((

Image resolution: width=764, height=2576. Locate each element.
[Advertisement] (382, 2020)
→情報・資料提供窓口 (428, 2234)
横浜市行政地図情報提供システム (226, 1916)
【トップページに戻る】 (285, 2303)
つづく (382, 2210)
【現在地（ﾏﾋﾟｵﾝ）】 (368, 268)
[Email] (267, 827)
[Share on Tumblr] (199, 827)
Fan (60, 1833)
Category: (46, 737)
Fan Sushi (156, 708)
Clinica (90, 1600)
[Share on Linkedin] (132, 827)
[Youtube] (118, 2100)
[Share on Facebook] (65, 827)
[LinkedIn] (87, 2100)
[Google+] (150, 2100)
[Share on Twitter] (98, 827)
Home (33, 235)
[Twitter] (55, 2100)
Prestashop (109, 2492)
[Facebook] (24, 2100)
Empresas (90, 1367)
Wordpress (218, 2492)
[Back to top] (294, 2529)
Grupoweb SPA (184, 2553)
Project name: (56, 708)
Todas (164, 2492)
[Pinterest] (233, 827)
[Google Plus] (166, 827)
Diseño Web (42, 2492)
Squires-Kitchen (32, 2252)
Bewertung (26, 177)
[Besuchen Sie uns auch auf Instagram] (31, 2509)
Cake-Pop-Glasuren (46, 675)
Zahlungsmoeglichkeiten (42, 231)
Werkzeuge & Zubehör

))

§ **Problem details**
The answer must be the full listing, restated word for word.

§ **Output**
Image resolution: width=764, height=2576. Locate each element.
[Advertisement] (382, 2020)
→情報・資料提供窓口 (428, 2234)
横浜市行政地図情報提供システム (226, 1916)
【トップページに戻る】 (285, 2303)
つづく (382, 2210)
【現在地（ﾏﾋﾟｵﾝ）】 (368, 268)
[Email] (267, 827)
[Share on Tumblr] (199, 827)
Fan (60, 1833)
Category: (46, 737)
Fan Sushi (156, 708)
Clinica (90, 1600)
[Share on Linkedin] (132, 827)
[Youtube] (118, 2100)
[Share on Facebook] (65, 827)
[LinkedIn] (87, 2100)
[Google+] (150, 2100)
[Share on Twitter] (98, 827)
Home (33, 235)
[Twitter] (55, 2100)
Prestashop (109, 2492)
[Facebook] (24, 2100)
Empresas (90, 1367)
Wordpress (218, 2492)
[Back to top] (294, 2529)
Grupoweb SPA (184, 2553)
Project name: (56, 708)
Todas (164, 2492)
[Pinterest] (233, 827)
[Google Plus] (166, 827)
Diseño Web (42, 2492)
Squires-Kitchen (32, 2252)
Bewertung (26, 177)
[Besuchen Sie uns auch auf Instagram] (31, 2509)
Cake-Pop-Glasuren (46, 675)
Zahlungsmoeglichkeiten (42, 231)
Werkzeuge & Zubehör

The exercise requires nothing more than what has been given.